PROBLEM STATEMENT: Write the entries below out again in full. Match every character.
== PROVIDED INFORMATION ==
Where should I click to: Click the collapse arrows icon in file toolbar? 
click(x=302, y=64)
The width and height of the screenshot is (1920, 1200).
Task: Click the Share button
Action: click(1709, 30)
===
RESPONSE TO THIS EXERCISE:
Where should I click to: Click the collapse arrows icon in file toolbar? 
click(x=302, y=64)
The width and height of the screenshot is (1920, 1200).
Task: Click the Share button
Action: click(1709, 30)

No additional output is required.